Question

Apologies in advance if this is obvious.

Answer 1

Not a satisfying argument: We can, first of all, find a basis in which the entries lie in some algebraic number field K. Let O be the ring of integers of K. Then there is a locally free O-module M of rank n preserved by G: add up all the translates of O^n under G. Now, M need not itself be free, but it is isomorphic as an O-module to the sum of various ideals of O. Now pass to an extension L/K so that every ideal class of K trivializes in L, e.g. the Hilbert class field; then G preserves a free rank n module for the ring of integers of L. Sorry!

Answer 2

By the way, this paper may be of interest.

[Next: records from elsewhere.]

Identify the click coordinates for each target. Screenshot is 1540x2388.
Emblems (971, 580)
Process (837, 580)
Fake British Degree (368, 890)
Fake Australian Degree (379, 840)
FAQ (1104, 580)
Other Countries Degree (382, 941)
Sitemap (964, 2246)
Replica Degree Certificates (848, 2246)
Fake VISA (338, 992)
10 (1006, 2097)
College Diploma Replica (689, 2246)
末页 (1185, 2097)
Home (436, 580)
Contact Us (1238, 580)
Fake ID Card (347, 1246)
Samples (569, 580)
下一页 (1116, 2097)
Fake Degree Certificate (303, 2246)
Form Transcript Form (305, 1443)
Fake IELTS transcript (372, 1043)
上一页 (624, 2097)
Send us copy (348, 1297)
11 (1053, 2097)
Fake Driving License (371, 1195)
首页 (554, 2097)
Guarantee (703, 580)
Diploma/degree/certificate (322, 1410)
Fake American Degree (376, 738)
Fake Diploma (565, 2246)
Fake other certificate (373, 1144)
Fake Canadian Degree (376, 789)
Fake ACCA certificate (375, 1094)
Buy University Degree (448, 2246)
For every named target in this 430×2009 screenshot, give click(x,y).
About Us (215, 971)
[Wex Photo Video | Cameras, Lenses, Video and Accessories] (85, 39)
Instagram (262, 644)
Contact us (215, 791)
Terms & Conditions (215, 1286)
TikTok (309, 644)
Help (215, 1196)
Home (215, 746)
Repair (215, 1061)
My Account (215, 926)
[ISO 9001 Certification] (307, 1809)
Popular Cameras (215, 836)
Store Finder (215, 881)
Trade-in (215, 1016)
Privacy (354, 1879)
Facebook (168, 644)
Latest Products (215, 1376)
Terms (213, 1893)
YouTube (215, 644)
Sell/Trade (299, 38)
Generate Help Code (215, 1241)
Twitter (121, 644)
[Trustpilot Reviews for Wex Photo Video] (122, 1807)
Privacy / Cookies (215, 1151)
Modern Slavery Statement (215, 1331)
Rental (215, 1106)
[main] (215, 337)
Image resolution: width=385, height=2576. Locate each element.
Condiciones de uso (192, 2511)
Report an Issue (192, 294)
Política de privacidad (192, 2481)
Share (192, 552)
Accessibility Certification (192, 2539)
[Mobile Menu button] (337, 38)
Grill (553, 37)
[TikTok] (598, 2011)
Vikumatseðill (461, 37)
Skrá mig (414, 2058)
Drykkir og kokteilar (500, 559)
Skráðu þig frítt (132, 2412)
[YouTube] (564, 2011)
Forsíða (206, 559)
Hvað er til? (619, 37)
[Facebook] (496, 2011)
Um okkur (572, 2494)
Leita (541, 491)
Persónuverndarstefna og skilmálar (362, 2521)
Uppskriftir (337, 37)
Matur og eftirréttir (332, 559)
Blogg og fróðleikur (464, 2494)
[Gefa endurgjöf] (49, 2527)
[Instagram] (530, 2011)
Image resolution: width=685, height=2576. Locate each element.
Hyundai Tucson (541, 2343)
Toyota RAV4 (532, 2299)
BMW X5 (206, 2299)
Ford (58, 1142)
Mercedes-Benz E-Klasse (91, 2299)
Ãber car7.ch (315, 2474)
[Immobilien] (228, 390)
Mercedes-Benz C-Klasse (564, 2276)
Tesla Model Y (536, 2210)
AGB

It shows that for solvable groups, one doesn't have to do the Hilbert class extension moonface suggests, but for some non-solvable ones you do. Also this one has more examples.

Answer 3

This is not really an answer, but is too long for a comment. The proof given by Moonface above is given in more or less that form in the 1962 book of Curtis and Reiner. As far as I know, it is still open whether all irreducible representations of a finite group $G$ can be realized over $\mathbb{Z}[\omega]$, where $\omega$ is a complex primitive $|G|$-th roots of unity, though I think the paper of Cliff,Ritter and Weiss settles the questions for finite solvable groups. The paper of Serre ( the three letters to Feit) give counterexamples to a slightly different question: they show (among other things) that a representation of a finite group can be realised over some number fields, but might not be able to be realised over the ring of algebraic integers of that field. Brauer's characterization of characters/Brauer's induction theorem show that all representations of the finite group $G$ may be realised over $\mathbb{Q}[\omega]$ for $\omega$ as above ( $|G|$ can be replaced by the exponent of $G$ if desired). As I said, realizability over $\mathbb{Z}[\omega]$ is a different matter.

Answer 4

-Misread stated question. Sorry about that.